A aliança entre os grupos francês e japonês remonta a 1999. Na época, a Nissan estava à beira da falência e era cobiçada por várias concorrentes. Mas é a Renault que vence a disputa por ter o Estado francês como acionista, uma garantia e tanto para a transação. Carlos Ghosn desembarca na Nissan, promove uma revolução gerencial, demite 21 mil empregados, troca os fornecedores e evita a falência. Três anos depois, a Nissan volta a dar lucros e o brasileiro se torna um herói no Japão.

Desde o início, a aliança foi concebida para manter as duas empresas independentes. Uma holding holandesa, detida meio a meio pelas duas montadoras, é criada em 2003 para promover a aproximação entre as duas sociedades.

Segundo o professor de estratégia da escola ESCP Europe Frédéric Fréry, entrevistado pela FranceInfo, trata-se de uma aquisição sem fusão. A montagem comercial tem um duplo objetivo, segundo o especialista: preservar a independência dos japoneses, sem submetê-los à Renault, e fortalecer o papel de Ghosn, "elo fundamental" dessa aliança.

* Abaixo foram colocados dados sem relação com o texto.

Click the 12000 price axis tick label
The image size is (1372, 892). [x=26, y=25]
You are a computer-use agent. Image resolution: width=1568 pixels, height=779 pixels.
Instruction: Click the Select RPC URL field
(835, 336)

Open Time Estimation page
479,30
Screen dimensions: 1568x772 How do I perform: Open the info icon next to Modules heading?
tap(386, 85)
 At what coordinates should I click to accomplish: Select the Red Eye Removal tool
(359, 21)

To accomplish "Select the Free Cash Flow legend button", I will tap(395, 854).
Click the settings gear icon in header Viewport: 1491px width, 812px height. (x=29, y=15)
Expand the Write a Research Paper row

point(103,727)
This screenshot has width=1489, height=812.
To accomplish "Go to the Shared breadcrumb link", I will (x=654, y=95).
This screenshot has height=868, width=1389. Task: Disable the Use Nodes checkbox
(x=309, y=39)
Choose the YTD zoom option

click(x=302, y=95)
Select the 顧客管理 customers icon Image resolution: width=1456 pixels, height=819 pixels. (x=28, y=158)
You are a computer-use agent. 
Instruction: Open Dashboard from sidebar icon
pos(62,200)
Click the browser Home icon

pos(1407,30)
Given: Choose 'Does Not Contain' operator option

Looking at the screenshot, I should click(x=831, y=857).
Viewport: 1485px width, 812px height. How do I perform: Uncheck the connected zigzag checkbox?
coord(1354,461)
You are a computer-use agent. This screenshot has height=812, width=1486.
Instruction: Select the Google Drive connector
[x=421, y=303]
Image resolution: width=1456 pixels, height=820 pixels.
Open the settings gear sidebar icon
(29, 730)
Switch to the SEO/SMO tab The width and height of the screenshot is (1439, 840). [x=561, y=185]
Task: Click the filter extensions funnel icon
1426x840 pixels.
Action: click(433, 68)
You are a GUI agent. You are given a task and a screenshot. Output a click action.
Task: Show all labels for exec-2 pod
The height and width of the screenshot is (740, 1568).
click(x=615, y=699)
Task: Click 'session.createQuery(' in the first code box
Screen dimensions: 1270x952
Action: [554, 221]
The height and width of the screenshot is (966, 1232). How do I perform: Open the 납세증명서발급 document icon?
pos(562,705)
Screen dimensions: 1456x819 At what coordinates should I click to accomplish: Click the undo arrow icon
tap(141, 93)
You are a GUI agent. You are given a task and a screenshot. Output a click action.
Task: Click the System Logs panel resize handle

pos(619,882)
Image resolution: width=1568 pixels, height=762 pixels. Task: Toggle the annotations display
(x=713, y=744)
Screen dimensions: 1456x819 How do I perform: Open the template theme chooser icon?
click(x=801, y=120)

Na década seguinte, a aliança cresce. Em outubro de 2016, a Nissan anuncia a aquisição de 34% do seu concorrente japonês Mitsubishi Motors. Juntas, em 2017, as três montadoras se tornam a maior fabricante de automóveis do mundo, com mais de 10,5 milhões de veículos vendidos apenas no ano passado. A aliança possui 470.000 funcionários e 122 fábricas em todos os continentes.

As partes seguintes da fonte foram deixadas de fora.